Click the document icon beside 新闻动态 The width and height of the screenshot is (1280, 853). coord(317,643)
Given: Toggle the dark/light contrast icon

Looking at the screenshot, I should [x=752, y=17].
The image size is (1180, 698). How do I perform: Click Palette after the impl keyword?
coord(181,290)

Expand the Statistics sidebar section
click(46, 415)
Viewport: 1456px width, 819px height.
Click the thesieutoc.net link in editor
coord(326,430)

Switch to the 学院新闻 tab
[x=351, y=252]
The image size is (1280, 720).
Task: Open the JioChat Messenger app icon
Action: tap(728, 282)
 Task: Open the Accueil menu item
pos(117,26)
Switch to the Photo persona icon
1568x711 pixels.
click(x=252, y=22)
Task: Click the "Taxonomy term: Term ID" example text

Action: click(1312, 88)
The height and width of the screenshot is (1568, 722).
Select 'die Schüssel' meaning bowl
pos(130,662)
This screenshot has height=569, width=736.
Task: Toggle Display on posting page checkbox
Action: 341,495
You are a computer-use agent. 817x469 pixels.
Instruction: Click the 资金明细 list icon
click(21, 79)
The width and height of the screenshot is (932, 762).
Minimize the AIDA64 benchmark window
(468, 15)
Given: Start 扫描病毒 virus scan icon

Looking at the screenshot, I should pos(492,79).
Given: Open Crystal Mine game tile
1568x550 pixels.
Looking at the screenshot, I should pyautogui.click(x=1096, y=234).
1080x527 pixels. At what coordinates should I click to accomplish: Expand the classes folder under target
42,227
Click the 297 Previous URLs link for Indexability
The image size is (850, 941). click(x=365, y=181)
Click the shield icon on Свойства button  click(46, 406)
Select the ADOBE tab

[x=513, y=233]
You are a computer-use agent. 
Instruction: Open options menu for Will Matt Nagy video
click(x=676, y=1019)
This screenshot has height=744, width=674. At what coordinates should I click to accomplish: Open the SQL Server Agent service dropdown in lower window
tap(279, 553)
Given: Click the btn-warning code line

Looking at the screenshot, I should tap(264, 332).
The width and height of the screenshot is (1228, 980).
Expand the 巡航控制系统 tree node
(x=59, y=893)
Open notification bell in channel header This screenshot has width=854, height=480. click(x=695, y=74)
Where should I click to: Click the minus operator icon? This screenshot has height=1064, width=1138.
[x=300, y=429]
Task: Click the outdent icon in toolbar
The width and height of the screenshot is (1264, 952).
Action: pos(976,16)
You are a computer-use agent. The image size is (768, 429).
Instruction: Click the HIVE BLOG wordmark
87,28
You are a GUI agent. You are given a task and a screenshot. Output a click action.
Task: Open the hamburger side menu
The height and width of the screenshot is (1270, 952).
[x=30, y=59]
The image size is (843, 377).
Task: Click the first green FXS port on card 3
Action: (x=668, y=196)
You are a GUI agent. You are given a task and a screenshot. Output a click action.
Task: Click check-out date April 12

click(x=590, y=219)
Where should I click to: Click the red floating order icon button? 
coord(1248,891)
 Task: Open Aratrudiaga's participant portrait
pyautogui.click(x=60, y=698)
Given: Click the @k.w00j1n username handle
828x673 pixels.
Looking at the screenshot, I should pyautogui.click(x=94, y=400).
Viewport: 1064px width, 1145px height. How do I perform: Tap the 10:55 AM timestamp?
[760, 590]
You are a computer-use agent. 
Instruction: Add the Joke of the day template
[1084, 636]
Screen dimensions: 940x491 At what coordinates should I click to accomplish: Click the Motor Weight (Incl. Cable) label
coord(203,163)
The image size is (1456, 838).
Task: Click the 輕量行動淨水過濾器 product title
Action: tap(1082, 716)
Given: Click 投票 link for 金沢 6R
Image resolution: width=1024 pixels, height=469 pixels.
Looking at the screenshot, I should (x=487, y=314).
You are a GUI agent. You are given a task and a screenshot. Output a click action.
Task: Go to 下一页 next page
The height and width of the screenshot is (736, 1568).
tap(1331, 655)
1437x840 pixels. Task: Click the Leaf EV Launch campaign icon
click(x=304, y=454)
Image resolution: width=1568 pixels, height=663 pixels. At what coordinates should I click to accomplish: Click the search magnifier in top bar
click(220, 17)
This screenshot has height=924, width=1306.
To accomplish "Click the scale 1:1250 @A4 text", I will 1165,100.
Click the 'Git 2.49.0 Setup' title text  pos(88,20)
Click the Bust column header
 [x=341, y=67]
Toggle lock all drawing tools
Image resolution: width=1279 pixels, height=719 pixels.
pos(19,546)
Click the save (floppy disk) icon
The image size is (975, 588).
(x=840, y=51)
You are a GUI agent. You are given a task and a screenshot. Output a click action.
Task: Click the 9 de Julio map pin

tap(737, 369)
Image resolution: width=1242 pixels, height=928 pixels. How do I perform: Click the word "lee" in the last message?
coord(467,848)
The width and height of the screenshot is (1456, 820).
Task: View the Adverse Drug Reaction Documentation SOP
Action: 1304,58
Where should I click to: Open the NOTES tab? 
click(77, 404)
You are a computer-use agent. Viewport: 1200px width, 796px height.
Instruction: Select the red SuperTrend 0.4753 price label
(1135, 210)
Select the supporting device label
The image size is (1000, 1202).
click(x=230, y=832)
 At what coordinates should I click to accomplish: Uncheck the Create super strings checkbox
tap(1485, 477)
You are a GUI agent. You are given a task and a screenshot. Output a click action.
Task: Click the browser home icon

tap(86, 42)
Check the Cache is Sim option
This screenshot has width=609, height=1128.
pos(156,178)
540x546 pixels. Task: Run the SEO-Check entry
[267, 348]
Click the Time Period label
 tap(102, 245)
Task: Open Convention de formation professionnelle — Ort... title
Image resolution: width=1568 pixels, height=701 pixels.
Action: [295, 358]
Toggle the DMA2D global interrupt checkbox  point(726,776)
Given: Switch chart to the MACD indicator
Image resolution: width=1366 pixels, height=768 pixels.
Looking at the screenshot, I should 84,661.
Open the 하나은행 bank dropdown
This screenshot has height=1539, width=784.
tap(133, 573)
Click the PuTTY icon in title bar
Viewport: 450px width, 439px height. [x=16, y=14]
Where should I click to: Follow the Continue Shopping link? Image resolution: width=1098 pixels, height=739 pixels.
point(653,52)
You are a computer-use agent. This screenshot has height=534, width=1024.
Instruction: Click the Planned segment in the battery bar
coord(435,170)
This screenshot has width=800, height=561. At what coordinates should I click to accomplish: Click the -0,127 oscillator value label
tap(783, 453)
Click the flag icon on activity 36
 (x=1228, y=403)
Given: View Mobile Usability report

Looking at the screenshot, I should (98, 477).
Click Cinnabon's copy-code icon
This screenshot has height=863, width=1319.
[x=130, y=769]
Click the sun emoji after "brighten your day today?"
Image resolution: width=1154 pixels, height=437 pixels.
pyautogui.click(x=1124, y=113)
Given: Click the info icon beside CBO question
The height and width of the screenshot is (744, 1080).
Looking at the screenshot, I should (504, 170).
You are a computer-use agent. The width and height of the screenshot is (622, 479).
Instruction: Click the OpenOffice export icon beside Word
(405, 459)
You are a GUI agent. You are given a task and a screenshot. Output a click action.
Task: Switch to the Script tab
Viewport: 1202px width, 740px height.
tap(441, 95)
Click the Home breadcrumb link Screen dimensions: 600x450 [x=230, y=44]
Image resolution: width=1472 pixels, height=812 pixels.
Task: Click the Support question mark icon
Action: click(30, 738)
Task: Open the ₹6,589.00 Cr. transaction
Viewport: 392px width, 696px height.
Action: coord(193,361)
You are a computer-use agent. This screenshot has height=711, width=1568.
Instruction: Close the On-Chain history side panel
:::
■ **The task**
Scan the records for the word "computer" and copy every line where it is found.

■ **Task output**
You are a computer-use agent. 817x469 pixels.
You are a computer-use agent. 
You are a computer-use agent. The image size is (768, 429).
You are a computer-use agent. 
You are a computer-use agent. Viewport: 1200px width, 796px height.
You are a computer-use agent. This screenshot has height=534, width=1024.
You are a computer-use agent. The width and height of the screenshot is (622, 479).
You are a computer-use agent. This screenshot has height=711, width=1568.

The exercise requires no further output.